# Smoking chicken wings



## broz (May 4, 2016)

So I have been anxiously wanting to share another smoking experience with everyone.

Our local Grocery store (Copps) had a sale on chicken wings. A big package for $4.00 so I thought even if I fail I'm not out much.

So I seasoned the chicken wings, got the smoker going. 275 degrees with Mesquite chips. I set the timer for 2 hours. I put water in the drip pan ( I want to try Apple juice next time ), Put the wings on, locked the smoker door down and left it go for two hours. I put more chips in by the side slot, just to keep the smoke going after an hour.

The pictures will show what they looked like going in and what they looked like coming out. They looked good so I didn't finish them under the broiler.

Something didn't work.
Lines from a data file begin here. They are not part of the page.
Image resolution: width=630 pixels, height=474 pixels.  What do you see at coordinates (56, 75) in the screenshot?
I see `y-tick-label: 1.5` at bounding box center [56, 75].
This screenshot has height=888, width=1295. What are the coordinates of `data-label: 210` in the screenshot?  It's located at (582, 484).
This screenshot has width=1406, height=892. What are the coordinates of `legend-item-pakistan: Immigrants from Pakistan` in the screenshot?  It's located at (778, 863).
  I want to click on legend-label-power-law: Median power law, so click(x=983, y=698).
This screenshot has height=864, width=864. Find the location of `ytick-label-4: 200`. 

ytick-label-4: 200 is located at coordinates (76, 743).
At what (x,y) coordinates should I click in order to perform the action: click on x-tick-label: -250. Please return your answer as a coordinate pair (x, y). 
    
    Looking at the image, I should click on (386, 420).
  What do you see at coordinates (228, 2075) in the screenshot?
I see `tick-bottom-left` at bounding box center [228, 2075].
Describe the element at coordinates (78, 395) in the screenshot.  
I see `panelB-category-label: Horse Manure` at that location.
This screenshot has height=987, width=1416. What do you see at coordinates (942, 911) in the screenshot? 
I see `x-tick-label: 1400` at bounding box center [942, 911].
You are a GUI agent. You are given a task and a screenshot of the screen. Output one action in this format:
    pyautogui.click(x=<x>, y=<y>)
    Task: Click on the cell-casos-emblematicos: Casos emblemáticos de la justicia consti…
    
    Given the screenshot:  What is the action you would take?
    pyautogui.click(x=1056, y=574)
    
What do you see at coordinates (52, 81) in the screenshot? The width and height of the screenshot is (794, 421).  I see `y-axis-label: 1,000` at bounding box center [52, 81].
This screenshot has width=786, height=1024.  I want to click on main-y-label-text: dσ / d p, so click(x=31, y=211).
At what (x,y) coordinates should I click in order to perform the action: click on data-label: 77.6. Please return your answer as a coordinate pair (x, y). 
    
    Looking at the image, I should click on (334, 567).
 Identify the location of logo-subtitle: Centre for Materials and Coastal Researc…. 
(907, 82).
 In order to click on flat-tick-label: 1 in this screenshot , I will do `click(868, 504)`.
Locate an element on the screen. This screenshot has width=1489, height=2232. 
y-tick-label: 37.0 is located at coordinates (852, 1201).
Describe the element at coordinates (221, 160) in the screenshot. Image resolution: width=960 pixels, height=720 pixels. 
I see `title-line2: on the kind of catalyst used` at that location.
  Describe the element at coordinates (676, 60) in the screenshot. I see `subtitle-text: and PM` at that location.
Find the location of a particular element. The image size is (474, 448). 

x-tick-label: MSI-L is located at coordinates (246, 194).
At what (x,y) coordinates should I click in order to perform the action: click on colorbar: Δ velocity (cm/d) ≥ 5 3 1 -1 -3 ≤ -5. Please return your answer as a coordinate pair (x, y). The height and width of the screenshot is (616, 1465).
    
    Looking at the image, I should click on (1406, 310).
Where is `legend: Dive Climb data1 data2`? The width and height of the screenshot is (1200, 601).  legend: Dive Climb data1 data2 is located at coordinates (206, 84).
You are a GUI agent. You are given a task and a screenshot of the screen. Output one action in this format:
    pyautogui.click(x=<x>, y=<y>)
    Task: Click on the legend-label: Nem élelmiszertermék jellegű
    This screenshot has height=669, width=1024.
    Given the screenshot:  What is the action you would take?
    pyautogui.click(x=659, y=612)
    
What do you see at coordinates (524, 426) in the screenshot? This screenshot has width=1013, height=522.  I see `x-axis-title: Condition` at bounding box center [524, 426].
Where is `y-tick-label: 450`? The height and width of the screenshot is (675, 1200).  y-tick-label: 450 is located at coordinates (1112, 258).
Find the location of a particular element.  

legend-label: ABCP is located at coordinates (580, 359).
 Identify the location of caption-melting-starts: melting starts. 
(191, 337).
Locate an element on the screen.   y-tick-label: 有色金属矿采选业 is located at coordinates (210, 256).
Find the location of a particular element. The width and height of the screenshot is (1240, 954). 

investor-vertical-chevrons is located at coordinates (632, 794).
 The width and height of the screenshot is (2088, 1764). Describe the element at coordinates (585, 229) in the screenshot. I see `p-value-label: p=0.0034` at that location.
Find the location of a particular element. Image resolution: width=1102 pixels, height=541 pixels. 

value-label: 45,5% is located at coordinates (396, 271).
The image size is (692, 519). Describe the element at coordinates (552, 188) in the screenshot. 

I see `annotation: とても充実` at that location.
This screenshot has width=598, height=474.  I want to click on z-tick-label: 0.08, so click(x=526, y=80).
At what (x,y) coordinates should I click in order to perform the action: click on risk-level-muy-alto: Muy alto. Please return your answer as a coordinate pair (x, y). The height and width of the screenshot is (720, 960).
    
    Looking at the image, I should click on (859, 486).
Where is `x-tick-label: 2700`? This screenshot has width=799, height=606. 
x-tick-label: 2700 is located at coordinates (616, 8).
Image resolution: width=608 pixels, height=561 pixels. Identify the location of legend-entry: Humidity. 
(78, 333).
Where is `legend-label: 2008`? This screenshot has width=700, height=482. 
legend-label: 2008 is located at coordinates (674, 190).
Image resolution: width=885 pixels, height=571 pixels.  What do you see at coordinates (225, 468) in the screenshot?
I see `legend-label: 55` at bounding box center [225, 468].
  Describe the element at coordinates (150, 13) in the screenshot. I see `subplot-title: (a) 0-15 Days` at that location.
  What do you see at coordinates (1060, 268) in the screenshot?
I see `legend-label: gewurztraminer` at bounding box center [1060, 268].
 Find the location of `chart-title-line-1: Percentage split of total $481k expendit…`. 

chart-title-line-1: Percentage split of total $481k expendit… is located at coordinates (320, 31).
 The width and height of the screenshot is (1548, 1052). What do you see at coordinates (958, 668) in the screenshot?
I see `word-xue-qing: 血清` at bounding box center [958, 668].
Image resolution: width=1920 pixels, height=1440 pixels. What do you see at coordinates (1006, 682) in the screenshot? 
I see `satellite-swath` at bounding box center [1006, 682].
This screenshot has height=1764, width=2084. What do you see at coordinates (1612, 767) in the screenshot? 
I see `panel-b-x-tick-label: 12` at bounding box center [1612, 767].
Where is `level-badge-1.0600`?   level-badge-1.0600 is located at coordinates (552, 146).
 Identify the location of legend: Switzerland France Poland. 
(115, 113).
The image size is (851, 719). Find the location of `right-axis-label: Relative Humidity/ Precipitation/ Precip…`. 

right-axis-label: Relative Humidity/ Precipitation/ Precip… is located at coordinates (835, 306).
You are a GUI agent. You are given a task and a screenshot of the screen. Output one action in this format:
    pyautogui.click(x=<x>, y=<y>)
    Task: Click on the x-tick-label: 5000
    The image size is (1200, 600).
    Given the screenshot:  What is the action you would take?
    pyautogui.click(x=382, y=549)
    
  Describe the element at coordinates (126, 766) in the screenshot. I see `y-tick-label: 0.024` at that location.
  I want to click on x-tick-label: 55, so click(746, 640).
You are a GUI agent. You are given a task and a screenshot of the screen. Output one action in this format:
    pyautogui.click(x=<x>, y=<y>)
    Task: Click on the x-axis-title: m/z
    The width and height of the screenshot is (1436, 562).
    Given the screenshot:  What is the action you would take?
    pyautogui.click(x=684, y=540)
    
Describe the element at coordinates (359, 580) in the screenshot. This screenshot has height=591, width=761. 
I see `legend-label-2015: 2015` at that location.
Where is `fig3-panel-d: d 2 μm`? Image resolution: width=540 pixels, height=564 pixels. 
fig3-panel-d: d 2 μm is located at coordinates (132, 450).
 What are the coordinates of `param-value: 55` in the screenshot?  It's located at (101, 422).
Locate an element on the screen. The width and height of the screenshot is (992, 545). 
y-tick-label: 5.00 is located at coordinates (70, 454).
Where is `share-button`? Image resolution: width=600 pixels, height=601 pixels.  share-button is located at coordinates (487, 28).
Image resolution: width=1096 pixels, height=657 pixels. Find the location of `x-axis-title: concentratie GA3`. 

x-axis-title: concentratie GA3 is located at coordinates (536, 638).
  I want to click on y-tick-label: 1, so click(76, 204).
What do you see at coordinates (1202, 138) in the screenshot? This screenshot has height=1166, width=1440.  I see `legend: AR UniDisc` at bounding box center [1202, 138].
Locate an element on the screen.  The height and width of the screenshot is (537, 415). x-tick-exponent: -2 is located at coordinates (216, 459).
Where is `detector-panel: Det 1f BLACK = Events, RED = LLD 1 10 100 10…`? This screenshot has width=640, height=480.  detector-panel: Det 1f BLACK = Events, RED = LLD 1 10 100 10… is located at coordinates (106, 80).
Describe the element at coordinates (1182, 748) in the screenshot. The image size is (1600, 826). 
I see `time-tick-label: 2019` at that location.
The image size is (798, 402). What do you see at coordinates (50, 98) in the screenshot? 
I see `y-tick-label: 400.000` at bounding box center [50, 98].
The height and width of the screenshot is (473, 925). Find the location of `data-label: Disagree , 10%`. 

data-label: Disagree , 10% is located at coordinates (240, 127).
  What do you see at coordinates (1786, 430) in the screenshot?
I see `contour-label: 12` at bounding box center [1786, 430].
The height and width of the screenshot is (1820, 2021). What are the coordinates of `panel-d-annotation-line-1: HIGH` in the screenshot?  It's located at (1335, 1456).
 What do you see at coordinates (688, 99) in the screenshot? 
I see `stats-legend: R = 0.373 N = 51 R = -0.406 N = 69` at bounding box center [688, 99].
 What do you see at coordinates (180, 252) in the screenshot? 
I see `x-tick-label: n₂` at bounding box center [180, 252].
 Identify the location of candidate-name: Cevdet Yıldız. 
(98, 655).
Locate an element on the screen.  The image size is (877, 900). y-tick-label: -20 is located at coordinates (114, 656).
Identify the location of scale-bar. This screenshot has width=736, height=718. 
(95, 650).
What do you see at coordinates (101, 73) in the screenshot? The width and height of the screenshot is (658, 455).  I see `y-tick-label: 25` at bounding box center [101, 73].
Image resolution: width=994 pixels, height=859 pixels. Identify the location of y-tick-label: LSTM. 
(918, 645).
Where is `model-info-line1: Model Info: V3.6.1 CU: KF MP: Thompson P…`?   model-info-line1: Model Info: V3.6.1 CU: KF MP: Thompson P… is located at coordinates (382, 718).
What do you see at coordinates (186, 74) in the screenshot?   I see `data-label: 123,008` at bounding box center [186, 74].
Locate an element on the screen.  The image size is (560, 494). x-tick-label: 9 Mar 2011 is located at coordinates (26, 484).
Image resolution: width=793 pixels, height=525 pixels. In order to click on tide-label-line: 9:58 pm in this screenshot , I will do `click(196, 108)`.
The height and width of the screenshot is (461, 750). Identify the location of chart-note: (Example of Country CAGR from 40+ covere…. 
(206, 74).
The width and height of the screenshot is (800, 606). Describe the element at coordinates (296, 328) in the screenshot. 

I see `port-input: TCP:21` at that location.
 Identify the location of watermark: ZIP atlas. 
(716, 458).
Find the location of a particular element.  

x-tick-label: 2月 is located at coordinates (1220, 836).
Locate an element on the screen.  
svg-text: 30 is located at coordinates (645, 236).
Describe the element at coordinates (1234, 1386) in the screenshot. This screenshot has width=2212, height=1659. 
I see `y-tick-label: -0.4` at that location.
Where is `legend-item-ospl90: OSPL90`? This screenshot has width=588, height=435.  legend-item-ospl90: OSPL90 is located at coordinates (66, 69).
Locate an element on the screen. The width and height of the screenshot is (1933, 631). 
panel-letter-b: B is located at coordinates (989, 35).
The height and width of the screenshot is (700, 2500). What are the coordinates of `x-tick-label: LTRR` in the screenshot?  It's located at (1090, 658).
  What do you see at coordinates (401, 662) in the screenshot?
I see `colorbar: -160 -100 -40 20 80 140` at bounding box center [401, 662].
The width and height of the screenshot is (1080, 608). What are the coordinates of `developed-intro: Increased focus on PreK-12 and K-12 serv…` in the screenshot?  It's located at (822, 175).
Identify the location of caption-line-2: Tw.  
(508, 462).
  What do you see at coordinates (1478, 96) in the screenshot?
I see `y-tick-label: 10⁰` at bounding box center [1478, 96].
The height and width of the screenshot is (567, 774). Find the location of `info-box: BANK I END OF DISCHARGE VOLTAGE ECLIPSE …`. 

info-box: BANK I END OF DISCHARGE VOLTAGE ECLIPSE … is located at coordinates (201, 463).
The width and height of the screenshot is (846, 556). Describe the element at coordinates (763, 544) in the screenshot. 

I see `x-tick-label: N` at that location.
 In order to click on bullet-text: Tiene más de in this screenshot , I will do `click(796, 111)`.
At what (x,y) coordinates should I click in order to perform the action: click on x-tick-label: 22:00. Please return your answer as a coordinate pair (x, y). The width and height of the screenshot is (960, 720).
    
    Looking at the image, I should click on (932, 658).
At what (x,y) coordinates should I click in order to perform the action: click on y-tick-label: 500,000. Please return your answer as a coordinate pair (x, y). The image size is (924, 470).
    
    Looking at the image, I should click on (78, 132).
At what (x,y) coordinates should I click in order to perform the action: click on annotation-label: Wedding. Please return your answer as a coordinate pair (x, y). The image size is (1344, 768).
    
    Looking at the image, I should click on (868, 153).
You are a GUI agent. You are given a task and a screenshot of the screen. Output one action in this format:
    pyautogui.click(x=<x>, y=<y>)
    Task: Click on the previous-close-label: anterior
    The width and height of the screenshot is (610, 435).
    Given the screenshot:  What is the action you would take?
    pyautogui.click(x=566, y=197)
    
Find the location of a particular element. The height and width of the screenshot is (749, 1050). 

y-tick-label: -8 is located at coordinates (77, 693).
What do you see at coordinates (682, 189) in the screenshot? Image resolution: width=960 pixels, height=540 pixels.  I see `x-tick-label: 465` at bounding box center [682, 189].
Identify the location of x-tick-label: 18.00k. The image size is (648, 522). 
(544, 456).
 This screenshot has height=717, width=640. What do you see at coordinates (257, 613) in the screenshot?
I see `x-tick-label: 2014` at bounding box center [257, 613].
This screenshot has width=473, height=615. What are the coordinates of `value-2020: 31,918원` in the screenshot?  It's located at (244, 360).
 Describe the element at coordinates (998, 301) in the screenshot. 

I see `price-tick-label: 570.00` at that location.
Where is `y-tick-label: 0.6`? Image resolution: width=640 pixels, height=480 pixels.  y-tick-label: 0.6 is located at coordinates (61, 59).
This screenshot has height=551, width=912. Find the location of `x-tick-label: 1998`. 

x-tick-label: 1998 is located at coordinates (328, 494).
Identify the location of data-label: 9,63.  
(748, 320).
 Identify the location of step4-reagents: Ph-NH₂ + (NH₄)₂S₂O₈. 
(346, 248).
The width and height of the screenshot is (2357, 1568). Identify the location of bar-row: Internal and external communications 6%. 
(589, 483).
First the skin was not crispy which is the way we like it. Second, the skin which we didn't eat but did try was very sharp tasting. Not edible at all. I know the seasoning could have been off but the meat was very strong with that sharp taste.

I could use your help if you have any suggestions.

Next time, I want to use apple juice in the drip pan, second I'm going to use apple wood and third I'm not going to use a dry rub because I want to see what the wings taste like on their own.

Has anyone else made wings on the smoker ? Was the smoker temperature too high ? Was the Mesquite the reason the taste was so overpowering ?

Any help is greatly appreciated. I will post my results as they come out.

Thanks 

I posted this for Dodger54481


----------



## tweaked (May 4, 2016)

Wings on the smoker all the time! Pat dry and place on drying rack with your rub in the fridge minimum one hour. This will dry the skin up and leave it ready for crispin. I personally do not use a water pan for chicken, and mesquite is my favorite for chicken, but not too much as it gets bitter fast!


----------



## SmokinAl (May 4, 2016)

You are not going to get crispy skin at 275.

Your smoker has to be in the 300-325 range or just before they are done crisp them up on a hot grill or in the oven at 350.

If you want crispy skin, the skin has to be dry.

The best way to do that is to put it in the fridge overnight uncovered.

Next keep the water pan dry.

A good rub for wings is Montreal chicken seasoning.

Mesquite is a strong wood, but it would not give you a sharp taste like you describe.

That sounds like creosote.

Did you have thick white smoke?

That would be bad & cause a bitter taste like you are describing.

Al


----------



## dirtsailor2003 (May 4, 2016)

SmokinAl said:


> You are not going to get crispy skin at 275.
> 
> Your smoker has to be in the 300-325 range or just before they are done crisp them up on a hot grill or in the oven at 350.
> 
> ...


I concur with everything that Al mentioned.

Personally for wings I like cherry, or a 50/50 mix of Cherry-pecan or Cherry-kiawe. Apple or peach are also good choices.

What type of smoker are you using? If you can get the temps up higher you will get better skin. If not, finish them on a hot grill or under the broiler to crisp them up.

The chicken section in this link will give you several good wing ideas, and a bunch of ways to smoke poultry:

http://www.smokingmeatforums.com/t/191066/dirtsailors-mega-mother-of-all-cooking-links-index

Scarbelly injected wings are the bomb:

http://www.smokingmeatforums.com/t/119306/scarbelly-wings-buffalo-style


----------



## hardcookin (May 4, 2016)

When I am doing large amounts of wings "10-20lbs"I have smoked them on the smoker and crisp them up on the gasser and then sauce them.


----------



## dodger54481 (May 5, 2016)

Thanks for the help. I really do appreciate the advise.

I'm anxious to give it another try.

I will post my results.


----------



## broz (May 8, 2016)

I would like too thank every one for the help


----------